[[ Entries provided, beginning ]]

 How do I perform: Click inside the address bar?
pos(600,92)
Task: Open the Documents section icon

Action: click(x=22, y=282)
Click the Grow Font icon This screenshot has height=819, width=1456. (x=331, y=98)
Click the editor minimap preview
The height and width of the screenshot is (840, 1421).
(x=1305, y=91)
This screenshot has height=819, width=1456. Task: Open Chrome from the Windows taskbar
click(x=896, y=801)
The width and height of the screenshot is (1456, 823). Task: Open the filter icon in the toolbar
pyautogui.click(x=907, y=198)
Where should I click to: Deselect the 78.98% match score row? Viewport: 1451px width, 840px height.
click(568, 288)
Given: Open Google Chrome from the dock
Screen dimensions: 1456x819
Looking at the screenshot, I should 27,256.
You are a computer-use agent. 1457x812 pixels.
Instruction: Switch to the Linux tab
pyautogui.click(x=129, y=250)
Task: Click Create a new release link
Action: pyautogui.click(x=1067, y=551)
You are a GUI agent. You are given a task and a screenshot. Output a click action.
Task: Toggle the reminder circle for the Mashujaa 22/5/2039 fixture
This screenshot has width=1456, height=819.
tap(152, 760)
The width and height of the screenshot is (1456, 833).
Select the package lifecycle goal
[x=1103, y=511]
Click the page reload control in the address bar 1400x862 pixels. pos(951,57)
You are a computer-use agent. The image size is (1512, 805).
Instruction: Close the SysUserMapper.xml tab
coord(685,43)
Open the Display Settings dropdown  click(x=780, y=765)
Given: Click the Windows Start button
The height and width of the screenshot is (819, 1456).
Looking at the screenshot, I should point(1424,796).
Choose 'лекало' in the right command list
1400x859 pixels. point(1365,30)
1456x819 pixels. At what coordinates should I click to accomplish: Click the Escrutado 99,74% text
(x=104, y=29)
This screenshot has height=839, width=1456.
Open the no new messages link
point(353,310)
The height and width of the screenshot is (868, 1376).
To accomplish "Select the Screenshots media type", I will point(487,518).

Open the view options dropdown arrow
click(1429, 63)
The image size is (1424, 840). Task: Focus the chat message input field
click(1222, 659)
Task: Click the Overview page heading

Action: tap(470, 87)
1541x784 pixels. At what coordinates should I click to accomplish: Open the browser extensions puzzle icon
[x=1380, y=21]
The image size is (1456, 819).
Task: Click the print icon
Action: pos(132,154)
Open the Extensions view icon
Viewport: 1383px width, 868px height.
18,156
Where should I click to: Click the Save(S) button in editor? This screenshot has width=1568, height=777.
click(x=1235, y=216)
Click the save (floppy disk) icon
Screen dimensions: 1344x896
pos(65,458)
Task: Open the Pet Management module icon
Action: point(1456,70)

[[ Entries provided, end ]]

- [What is expected]
Go line by line through the records and copy those that contain the word "agent".

- [Response to the exercise]
You are a computer-use agent. 1457x812 pixels.
You are a GUI agent. You are given a task and a screenshot. Output a click action.
You are a computer-use agent. The image size is (1512, 805).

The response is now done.